Tal vez por eso he bajado a la playa a dar un paseo.
Está desierta, son las 3h de la madrugada de un jueves; pero me gusta ver el
espectáculo de las estrellas cada año. Me acerco a la orilla y empiezo a andar
sintiendo el chocar de las olas con mis pies. “La arena fresca bajo los pies
desnudos es una de las mejores sensaciones del mundo”, pienso ensimismada.
“A mí también me gustó esa sensación siempre”.
La voz masculina, cálida y con acento andaluz me
sobresalta. Un hombre camina a mi lado. Me ha asustado, pero me transmite buenas
vibraciones y el susto inicial se evapora rápidamente. La tenue luz de luna no
me muestra bien su rostro, pero lo intuyo familiar.
—No te asustes, chiquilla. Sólo soy un poeta —su voz
suena afable y sincera.
—Disculpe, creí que estaba sola. ¿Cómo se llama?
—intento verle mejor la cara pero la luna sigue sin colaborar.
—Ni se te ocurra seguir hablándome de usted. Por muy
viejo que me creas, no lo soy tanto. No he cumplido aún los 40… Me llamo Fede
—intuyo su sonrisa divertida.
—Encantada. Yo soy Margarita —cambio de nombre por
si acaso. Parece un buen hombre, pero nunca se sabe.

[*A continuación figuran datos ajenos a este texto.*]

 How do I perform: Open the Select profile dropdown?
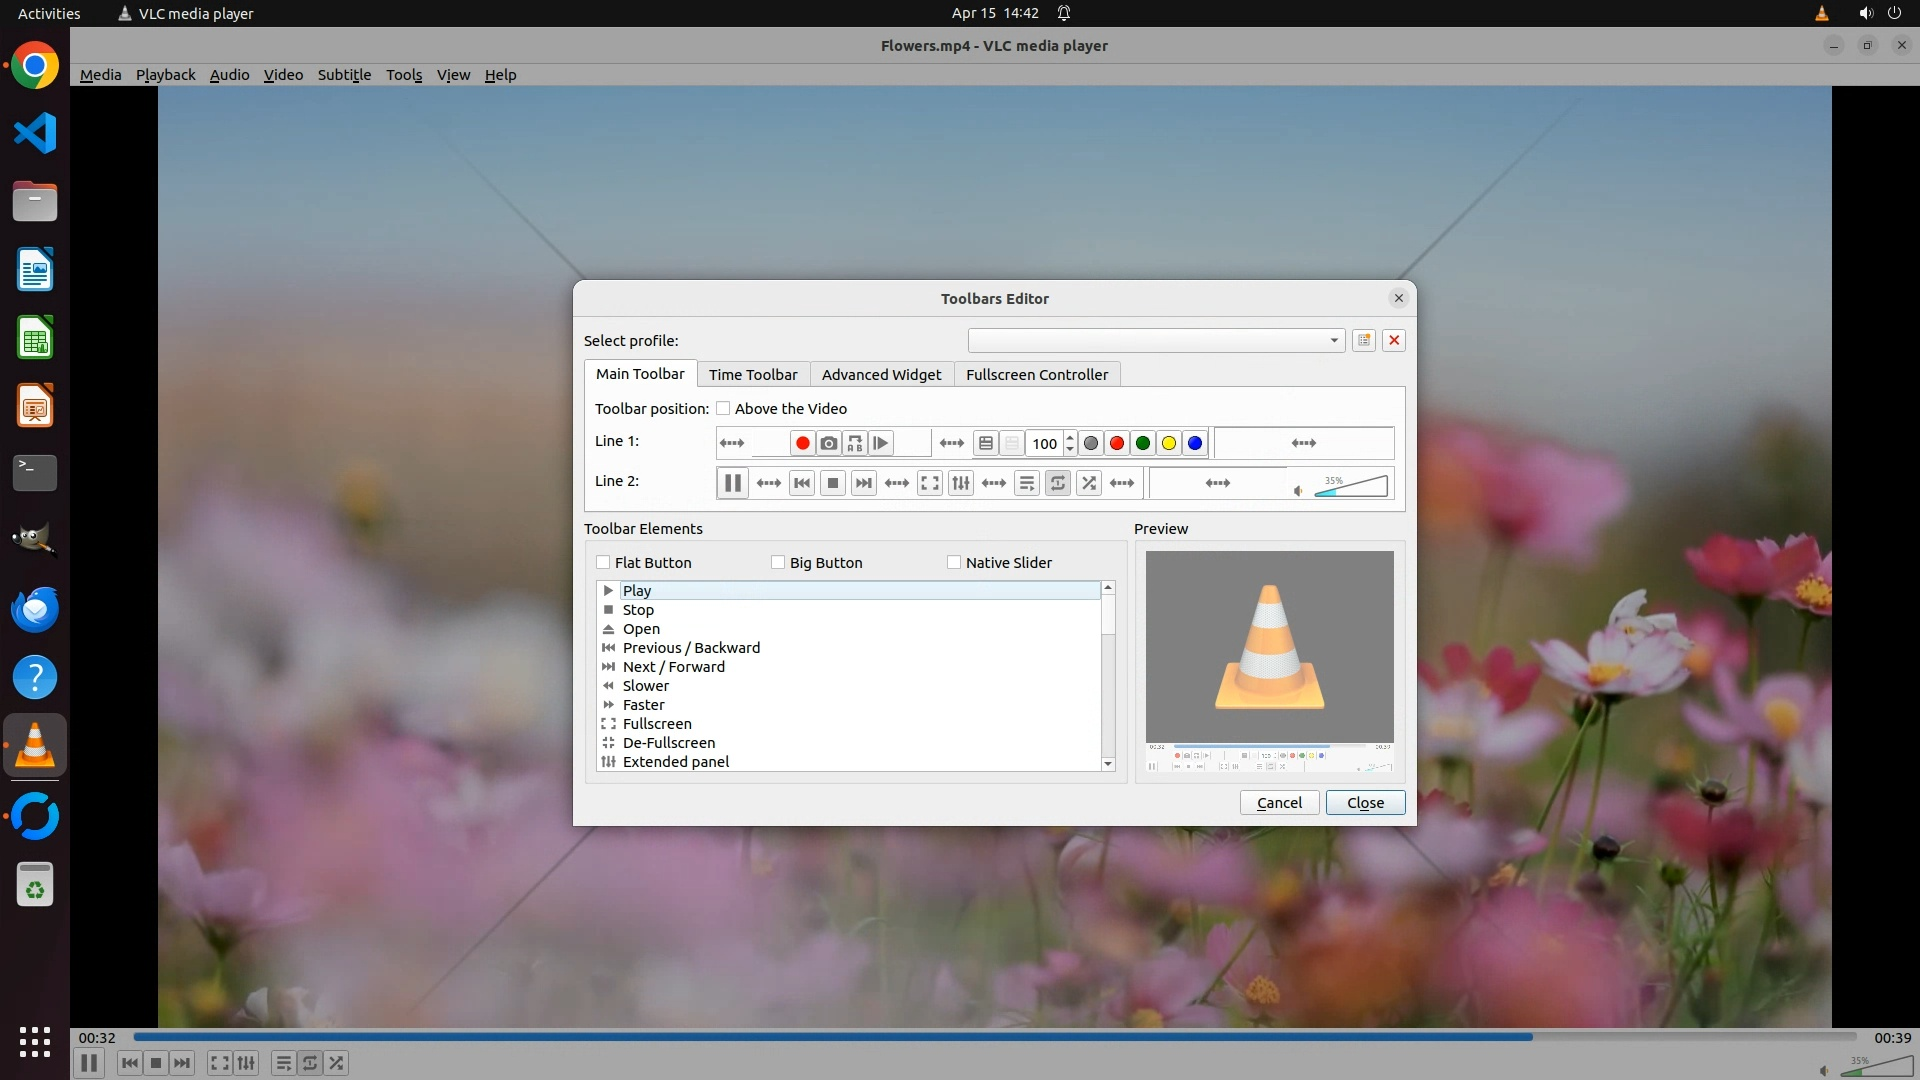click(x=1155, y=340)
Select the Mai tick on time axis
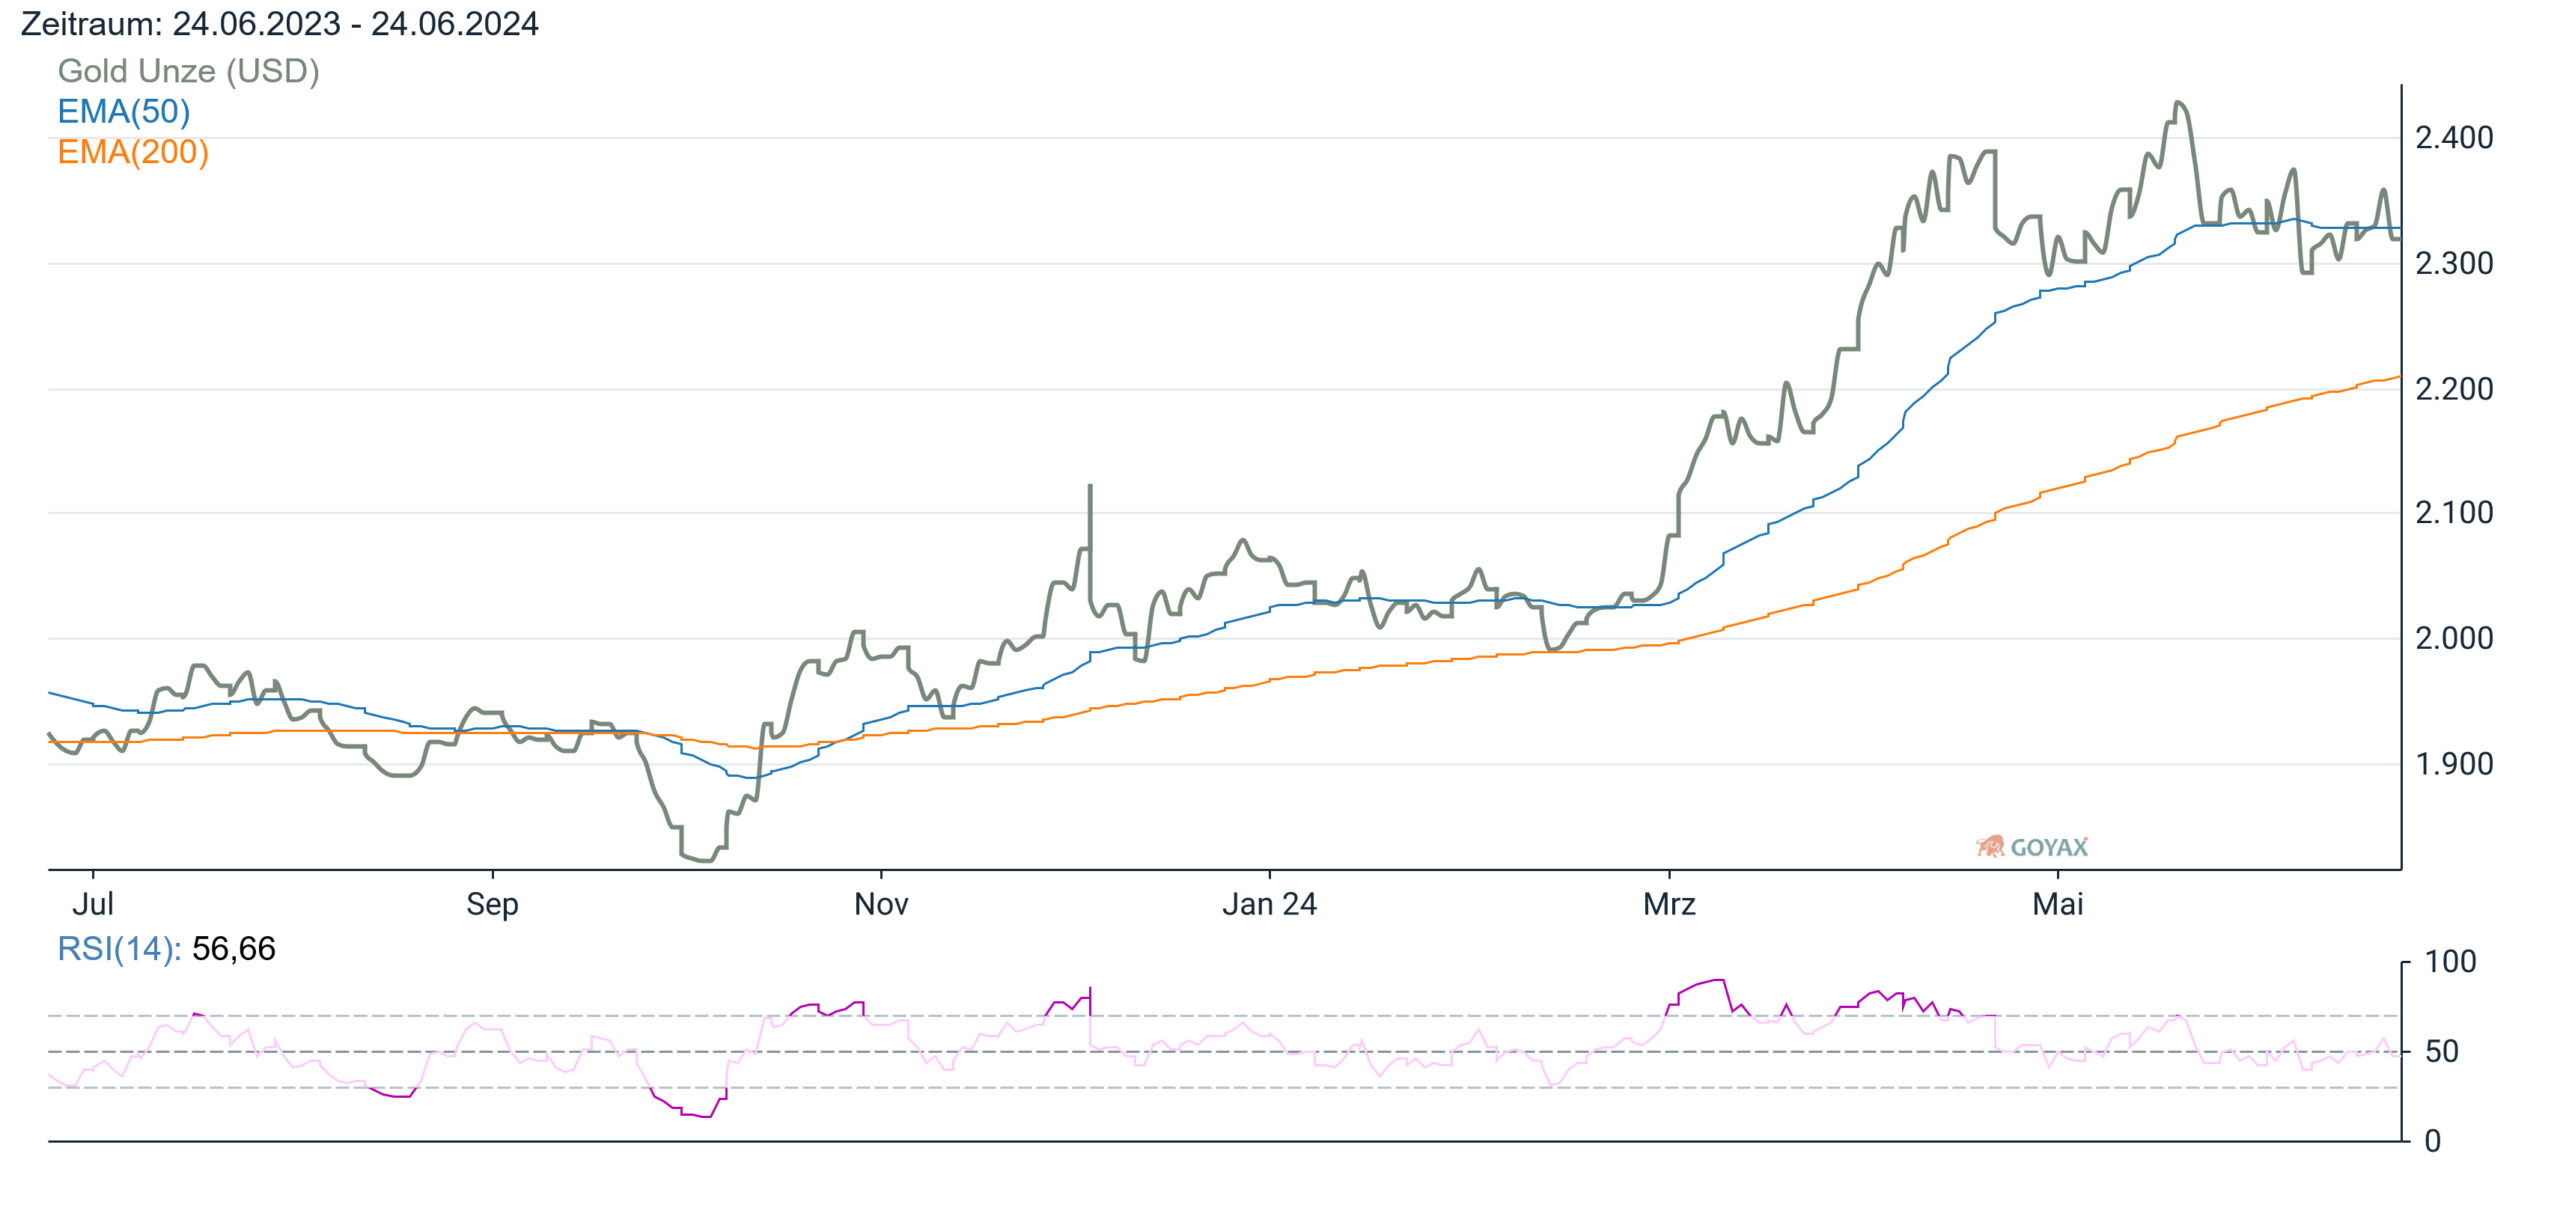 pos(2058,904)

—No me mientas, chiquilla. Te llamas Alejandra. Es
un nombre demasiado bonito para esconderlo…
—¿Cómo sabe usted…?
—¡Nada de usted! —me interrumpe con algarabía— Yo sé
muchas cosas. Siempre las supe, igual que tú… —ahora sí, la luna me permite ver
a medias su rostro. Veo su sonrisa enigmática y a la vez orgullosa. Parece que
le encanta este juego de despistarme.
—No acabo de entender… —estoy confusa. Se parece al
poeta, sí. Pero es imposible. ¿O tal vez no?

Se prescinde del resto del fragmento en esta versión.